Ed Brayton and Jonathan Rowe have good posts attacking Robert Bork, my own bête noir. I hope readers do not get the idea from their comments that what Bork says is somehow out of the mainstream. Bork is contemporary conservatism. This is the great tragedy of conservatism.
Rowe singles out a priceless sample of the sort of refuse that passes for logic in Bork’s “mind”: Bork argues against the legalization of gay marriage on the grounds that “equating heterosexuality and homosexuality, by removing the last vestiges of moral stigma from same-sex couplings...will lead to an increase in the number of homosexuals.” Yes, you read that correctly—if Jonathan Rowe goes out and gets married, Timothy Sandefur and his children are more likely to turn gay. Now, Bork says this is a bad thing, not just for society, but for these newly minted homosexuals themselves: “Despite their use of the word ‘gay,’ for many homosexuals life is anything but gay…. Attempted suicide rates are…high for homosexuals.” From this he concludes, not that we need a more tolerant society, not that we need to treat these “poor” homosexuals with more compassion, not even that we need federally-funded sexuality counselors, but that we need to “avoid the consequences of making homosexuality seem a normal and acceptable choice…”!

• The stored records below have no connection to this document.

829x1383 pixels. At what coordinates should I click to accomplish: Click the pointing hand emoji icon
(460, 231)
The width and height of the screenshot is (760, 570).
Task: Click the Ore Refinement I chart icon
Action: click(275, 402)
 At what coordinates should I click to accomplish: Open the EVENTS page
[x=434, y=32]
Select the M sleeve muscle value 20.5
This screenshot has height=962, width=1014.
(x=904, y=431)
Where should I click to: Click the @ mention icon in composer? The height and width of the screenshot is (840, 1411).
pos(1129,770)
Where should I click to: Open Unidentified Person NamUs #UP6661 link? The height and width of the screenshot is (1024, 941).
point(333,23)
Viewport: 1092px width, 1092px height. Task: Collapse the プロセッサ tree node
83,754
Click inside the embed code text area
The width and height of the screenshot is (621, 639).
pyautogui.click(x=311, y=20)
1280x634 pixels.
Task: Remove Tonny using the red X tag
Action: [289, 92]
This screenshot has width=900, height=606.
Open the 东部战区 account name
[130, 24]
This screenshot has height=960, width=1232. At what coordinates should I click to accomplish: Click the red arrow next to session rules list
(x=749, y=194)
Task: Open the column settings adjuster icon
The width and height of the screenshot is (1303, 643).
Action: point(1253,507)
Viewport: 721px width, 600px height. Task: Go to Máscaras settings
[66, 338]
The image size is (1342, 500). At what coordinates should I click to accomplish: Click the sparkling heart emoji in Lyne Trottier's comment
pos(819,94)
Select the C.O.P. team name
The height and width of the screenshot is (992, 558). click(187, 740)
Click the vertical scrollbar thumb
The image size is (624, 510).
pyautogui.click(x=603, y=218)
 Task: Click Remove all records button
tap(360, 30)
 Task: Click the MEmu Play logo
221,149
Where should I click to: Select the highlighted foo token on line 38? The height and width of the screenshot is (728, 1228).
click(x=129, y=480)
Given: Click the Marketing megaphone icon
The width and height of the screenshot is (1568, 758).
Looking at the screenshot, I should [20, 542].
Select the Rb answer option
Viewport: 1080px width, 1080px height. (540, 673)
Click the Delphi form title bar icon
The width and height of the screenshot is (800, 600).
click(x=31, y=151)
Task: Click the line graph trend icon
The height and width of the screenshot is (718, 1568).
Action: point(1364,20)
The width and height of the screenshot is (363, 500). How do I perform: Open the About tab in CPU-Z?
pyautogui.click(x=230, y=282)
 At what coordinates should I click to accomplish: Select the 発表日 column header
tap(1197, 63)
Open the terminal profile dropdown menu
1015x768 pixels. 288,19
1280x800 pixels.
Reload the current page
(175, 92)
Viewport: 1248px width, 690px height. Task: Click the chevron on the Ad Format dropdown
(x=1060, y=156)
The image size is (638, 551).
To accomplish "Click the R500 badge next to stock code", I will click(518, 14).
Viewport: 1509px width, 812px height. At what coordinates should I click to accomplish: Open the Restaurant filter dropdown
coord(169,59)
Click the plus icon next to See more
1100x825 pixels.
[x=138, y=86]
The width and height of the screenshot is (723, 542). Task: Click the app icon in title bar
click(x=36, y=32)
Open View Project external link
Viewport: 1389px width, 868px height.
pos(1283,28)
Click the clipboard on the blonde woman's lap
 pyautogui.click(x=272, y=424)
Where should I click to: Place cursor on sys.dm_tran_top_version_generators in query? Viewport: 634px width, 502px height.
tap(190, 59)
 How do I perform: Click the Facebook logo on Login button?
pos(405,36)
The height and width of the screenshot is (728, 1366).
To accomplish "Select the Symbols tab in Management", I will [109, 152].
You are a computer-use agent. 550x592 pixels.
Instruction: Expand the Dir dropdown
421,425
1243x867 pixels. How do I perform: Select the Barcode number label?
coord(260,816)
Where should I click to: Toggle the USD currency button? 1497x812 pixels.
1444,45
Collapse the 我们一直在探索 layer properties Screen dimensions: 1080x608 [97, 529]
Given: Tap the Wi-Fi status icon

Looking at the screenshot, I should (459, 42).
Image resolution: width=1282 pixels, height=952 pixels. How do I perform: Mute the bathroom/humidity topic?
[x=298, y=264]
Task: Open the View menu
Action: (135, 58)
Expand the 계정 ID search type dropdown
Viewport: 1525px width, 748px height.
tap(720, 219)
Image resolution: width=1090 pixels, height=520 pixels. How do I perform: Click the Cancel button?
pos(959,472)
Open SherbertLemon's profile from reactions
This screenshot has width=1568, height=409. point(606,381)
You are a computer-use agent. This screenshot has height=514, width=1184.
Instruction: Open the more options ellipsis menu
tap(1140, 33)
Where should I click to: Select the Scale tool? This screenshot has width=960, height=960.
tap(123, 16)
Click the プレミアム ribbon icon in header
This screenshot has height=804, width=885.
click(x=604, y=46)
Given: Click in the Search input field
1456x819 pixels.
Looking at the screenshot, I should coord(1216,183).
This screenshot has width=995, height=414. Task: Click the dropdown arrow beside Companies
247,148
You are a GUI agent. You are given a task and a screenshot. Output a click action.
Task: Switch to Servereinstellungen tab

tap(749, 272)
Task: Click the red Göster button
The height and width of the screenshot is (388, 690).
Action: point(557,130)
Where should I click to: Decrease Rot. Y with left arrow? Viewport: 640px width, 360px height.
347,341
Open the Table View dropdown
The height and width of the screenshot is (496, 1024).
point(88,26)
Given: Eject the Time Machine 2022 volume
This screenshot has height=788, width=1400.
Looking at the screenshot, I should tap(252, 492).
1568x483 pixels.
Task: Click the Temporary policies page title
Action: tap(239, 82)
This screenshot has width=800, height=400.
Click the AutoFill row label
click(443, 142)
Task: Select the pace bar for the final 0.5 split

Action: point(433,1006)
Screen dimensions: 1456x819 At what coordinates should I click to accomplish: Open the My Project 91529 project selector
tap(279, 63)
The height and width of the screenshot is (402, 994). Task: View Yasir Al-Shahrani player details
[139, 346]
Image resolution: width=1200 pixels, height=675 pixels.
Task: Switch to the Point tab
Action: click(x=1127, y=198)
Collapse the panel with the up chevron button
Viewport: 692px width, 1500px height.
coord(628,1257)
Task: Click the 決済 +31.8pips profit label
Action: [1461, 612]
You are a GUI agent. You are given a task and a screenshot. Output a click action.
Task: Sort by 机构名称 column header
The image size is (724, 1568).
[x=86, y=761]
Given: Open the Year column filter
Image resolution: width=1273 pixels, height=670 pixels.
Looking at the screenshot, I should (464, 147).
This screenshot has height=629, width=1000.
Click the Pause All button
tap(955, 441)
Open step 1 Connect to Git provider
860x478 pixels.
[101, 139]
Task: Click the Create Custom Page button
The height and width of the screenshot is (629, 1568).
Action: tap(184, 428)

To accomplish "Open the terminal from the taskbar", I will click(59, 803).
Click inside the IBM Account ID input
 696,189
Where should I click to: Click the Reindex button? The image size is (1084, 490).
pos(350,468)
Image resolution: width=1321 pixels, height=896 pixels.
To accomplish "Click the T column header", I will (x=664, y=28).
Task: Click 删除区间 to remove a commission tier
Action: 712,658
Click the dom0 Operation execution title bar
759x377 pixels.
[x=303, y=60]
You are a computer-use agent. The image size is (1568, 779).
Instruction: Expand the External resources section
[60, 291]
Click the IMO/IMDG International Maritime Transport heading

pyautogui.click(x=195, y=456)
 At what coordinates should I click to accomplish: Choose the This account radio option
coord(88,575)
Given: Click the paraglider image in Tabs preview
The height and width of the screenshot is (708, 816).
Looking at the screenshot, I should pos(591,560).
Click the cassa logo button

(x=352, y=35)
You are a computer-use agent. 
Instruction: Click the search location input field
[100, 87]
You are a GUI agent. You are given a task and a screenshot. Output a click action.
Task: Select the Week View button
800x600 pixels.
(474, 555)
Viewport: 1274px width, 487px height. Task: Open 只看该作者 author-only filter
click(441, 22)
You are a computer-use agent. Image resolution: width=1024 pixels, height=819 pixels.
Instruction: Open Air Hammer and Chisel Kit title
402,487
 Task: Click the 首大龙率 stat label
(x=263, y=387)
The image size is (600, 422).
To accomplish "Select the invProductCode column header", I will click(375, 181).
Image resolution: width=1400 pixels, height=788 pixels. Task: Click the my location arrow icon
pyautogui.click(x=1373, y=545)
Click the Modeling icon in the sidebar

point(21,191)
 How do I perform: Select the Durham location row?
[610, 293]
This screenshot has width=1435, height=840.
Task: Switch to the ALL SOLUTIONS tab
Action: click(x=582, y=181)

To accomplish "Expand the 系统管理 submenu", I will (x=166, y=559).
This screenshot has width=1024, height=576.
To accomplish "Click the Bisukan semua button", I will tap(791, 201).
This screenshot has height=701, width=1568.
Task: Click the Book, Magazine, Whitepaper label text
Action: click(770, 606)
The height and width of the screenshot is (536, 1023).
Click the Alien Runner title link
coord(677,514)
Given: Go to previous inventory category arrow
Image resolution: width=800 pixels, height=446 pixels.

The cure, you see, for the misery of homosexuals in a society which condemns homosexuality, is to ratchet up the persecution. This is the logic of Torquemada, for Christsake! How can this man be taken seriously? And yet he is not only taken seriously; he is the intellectual leader of today’s conservatives. He is alluded to by the President of the United States in the presidential debates. He is fêted and admired and quoted and cited respectably by members of the Federalist Society (of which he is one of two leaders). He is at the forefront.
Those interested in Bork’s routine intellectual fraud are invited to consult Harry V. Jaffa’s outstanding Storm Over The Constitution, as well as my own article “Liberal Originalism,” in the current issue of the Harvard Journal of Law And Public Policy.